Text block:
★ ★ ★ ★
- Vodafone Technology Director sees creative collaboration and an emphasis on core connectivity as crucial to building a role in digital services ecosystem, with IoT a key example of the opportunity.
- BT Enterprise CTIO highlights the way digital services demand is both accelerating and evolving in response to pandemic.
Tanja Richter, Technology Director, Consumer Products and Services at Vodafone, said the operator is already well on its way to becoming a digital service provider, but conceded that the telecoms industry still has yet to really figure out which digital services will be successful in future or its place in the new ecosystem.
Speaking as part of the Digital Services Markets and Business Models panel during the DSP Leaders World Forum 2020, Richter reflected that during the 3G and 4G technology cycles, the industry spent much of its time trying to work out what the killer application might be. With 5G, though, the focus is more on partnerships and co‑creation with other companies to “see what they come up with”.
This creative and collaborative approach will entail hits as well as misses according to the Vodafone exec, who said that “we have to experiment… we have to allow ourselves to fail”.
Identifying the digital “sweet spot”
Richter was speaking alongside John Vickery, Chief Technology and Information Officer at BT Enterprise, and Andrew Coward, Chief Executive of vendor Lumina Networks. Collectively, the executives wrestled with how operators can justify their position in the digital services ecosystem alongside over‑the‑top (OTT) providers, hyperscalers, and others.
★ ★ ★ ★
Information shown:

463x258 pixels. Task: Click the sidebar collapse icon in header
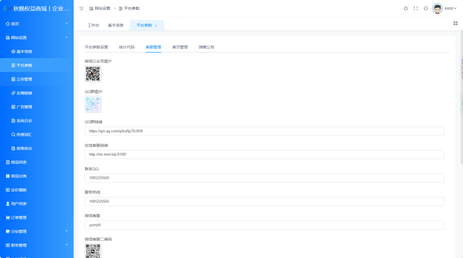(81, 8)
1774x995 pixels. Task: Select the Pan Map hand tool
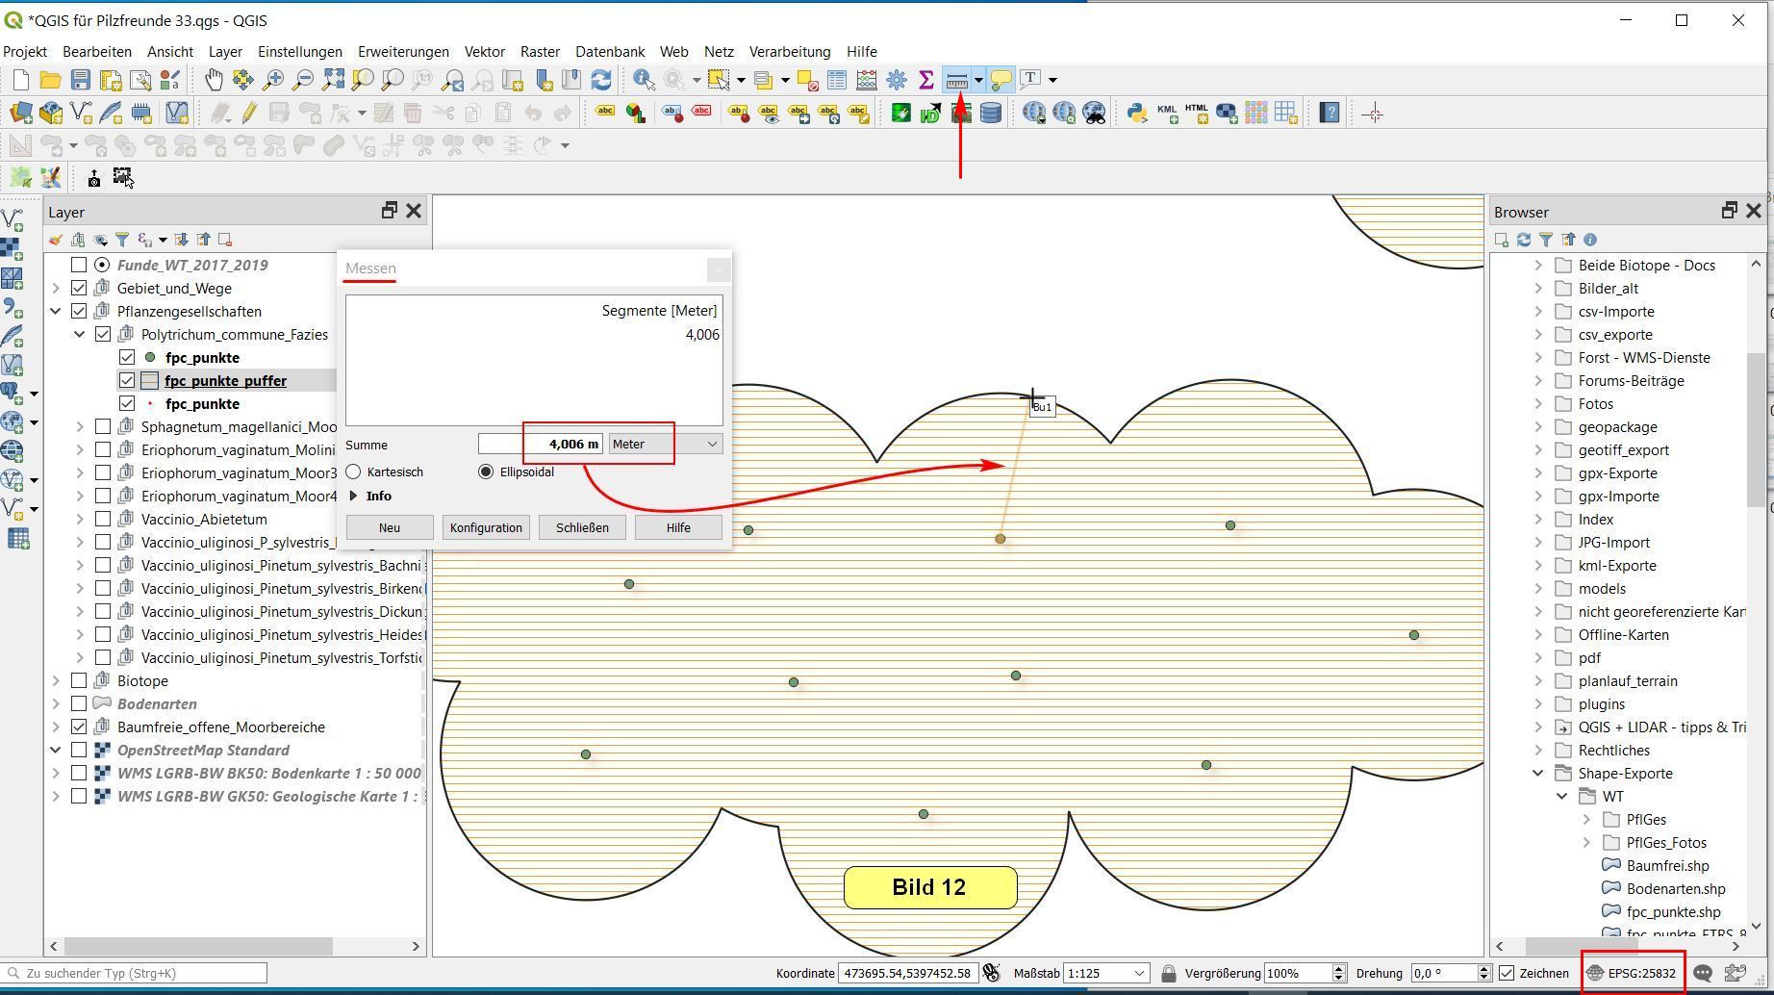click(x=213, y=80)
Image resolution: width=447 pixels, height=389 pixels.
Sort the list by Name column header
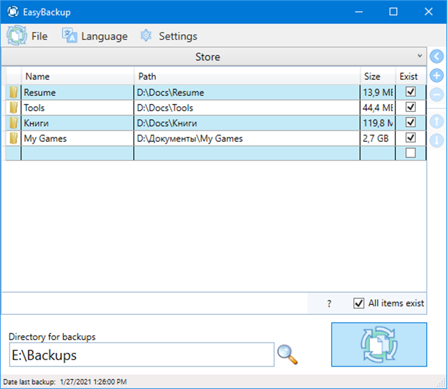click(77, 77)
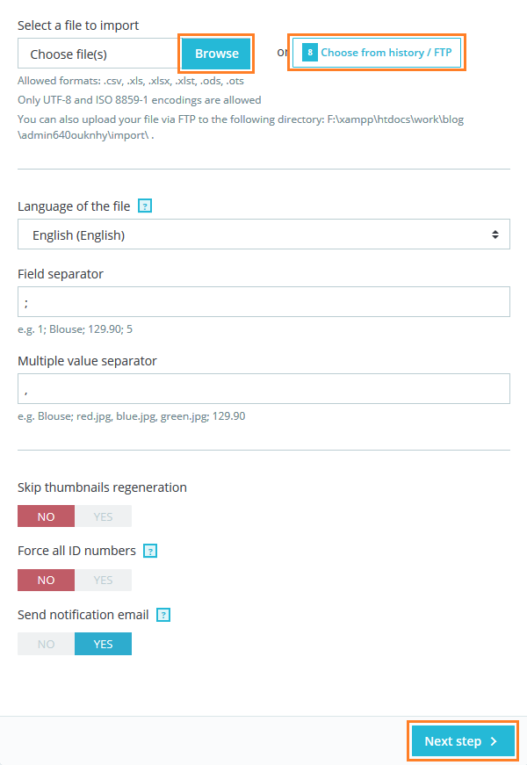Screen dimensions: 527x765
Task: Click the 'Select a file to import' heading
Action: tap(79, 25)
★ ★ ★ ★
Exercises:
(a) In the digital services panel article, what job does John Vickery hold?
(b) Write the next part of the digital services panel article, starting right after its last sentence.
The lines are separate material with no link to the digital services panel article.

Answers:
(a) Chief Technology and Information Officer at BT Enterprise.

(b)
Richter acknowledged telecoms operators’ difficulties in competing with OTT players, but identified a “sweet spot” based on combining core connectivity offerings with additional service layers. “For me a very good example is IoT”, she said.
BT’s Vickery naturally agreed on the essential role of connectivity, describing it as “linked intrinsically to every type of digital service you can imagine at the moment”. Both Vickery and Richter pointed to the spikes in demand for digital and streaming services, from enterprises and consumers, during the COVID‑19 pandemic. Vickery also highlighted a big shift towards mobilising front‑line and task‑based workers, as opposed to the historical focus on knowledge- and desk-based employees.
“ When you think about where telcos fit into the ecosystem, connectivity is just becoming more and more important. Distance working, remote working, these are the hot applications people are looking for. ”
Take your partners
Vickery and Richter also agreed that partnerships will be a key requirement — along with the combination of networks and application layers — for the creation of successful digital services. Vickery declared it would be “naïve” for operators to think they could usurp the role of the IT world’s hyperscalers at one end of the spectrum, and new developers at the other. Instead, coordination and orchestration can provide a way forward.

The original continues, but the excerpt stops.